Adrienne Vermorel

Base, Intermediate, Marts: When to Use Each Layer

Most dbt projects I audit have the same problem. Not missing tests or poor documentation (though those exist too). The real issue is blurred responsibilities between layers. Business logic scattered in base models. Aggregations happening in intermediate. Marts that are just renamed intermediates.

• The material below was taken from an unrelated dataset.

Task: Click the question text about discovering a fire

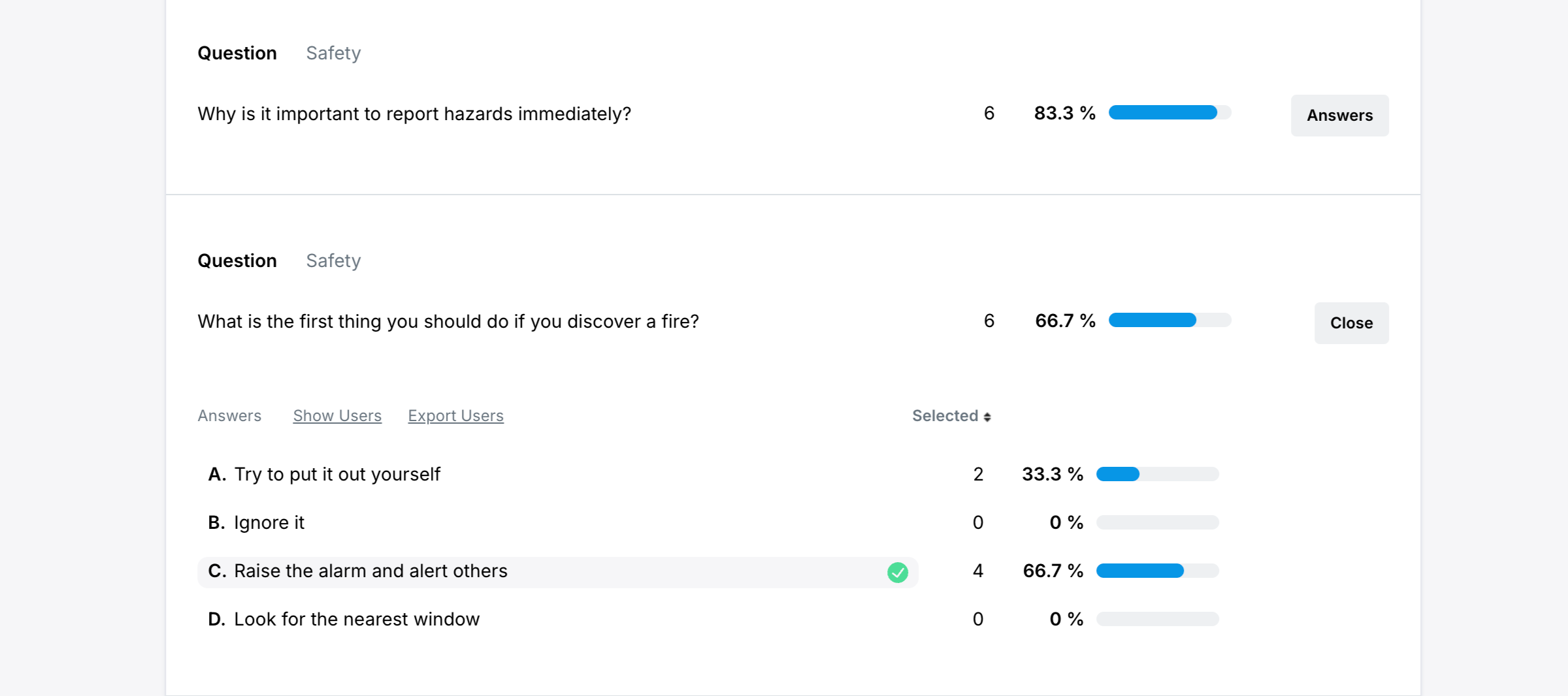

The three-layer pattern exists for a reason. Each layer has a job. When you respect those boundaries, your project becomes predictable. When you don’t, you end up with a codebase where nobody knows where to look for anything.

The Quick Reference

Before the nuance, here’s the summary:

LayerPrefixWhat It DoesAggregation
Basebase__Rename, cast, light cleanupNever
Intermediateint__Joins, business logic, full grainNever
Martmrt__Aggregate for consumptionYes

Base models clean raw data without changing its meaning. Intermediate models combine and enrich that data while preserving every row. Marts aggregate to the grain your consumers actually need.

Base Layer: Keep It Boring

Base models are the least interesting part of your project, and that’s the point. Their job is to make raw source data usable without adding interpretation.

What belongs here:

  • Renaming columns to your naming standards (for example, user_id becomes customer__id)
  • Casting data types (strings to timestamps, integers to booleans)
  • Deduplicating when sources have duplicate records
  • Unnesting nested or repeated fields (common with GA4, JSON payloads)
  • Filtering out test data or invalid records

What doesn’t belong here:

  • Joins (with one exception I’ll explain)
  • Business logic or calculations
  • Aggregations of any kind

The exception on joins: some ETL tools split what’s logically one API endpoint into multiple tables. If your source has orders and order_metadata that should have always been one table, joining them in base is fine. You’re correcting an ETL artifact, not adding business logic.

A typical base model looks like this:

{{ config(
materialized='table',
tags=['base', 'shopify']
) }}
WITH source AS (
SELECT
id,
user_id,
created_at,
total,
status,
is_deleted,
_loaded_at
FROM {{ source('shopify', 'orders') }}
),
deduplicated AS (
SELECT
id,
user_id,
created_at,
total,
status,
is_deleted,
_loaded_at
FROM source
QUALIFY ROW_NUMBER() OVER (
PARTITION BY id
ORDER BY _loaded_at DESC
) = 1
),
renamed AS (
SELECT
id AS order__id,
user_id AS customer__id,
created_at AS order__created_at,
CAST(total AS FLOAT64) AS order__amount_usd,
status AS order__status,
CAST(is_deleted AS BOOL) AS order__is_deleted,
_loaded_at
FROM deduplicated
)
SELECT
order__id,
customer__id,
order__created_at,
order__amount_usd,
order__status,
order__is_deleted,
_loaded_at
FROM renamed
WHERE order__is_deleted = FALSE

Notice there’s no business logic here. I’m not calculating margins or categorizing orders. I’m just making the raw data clean and consistently named.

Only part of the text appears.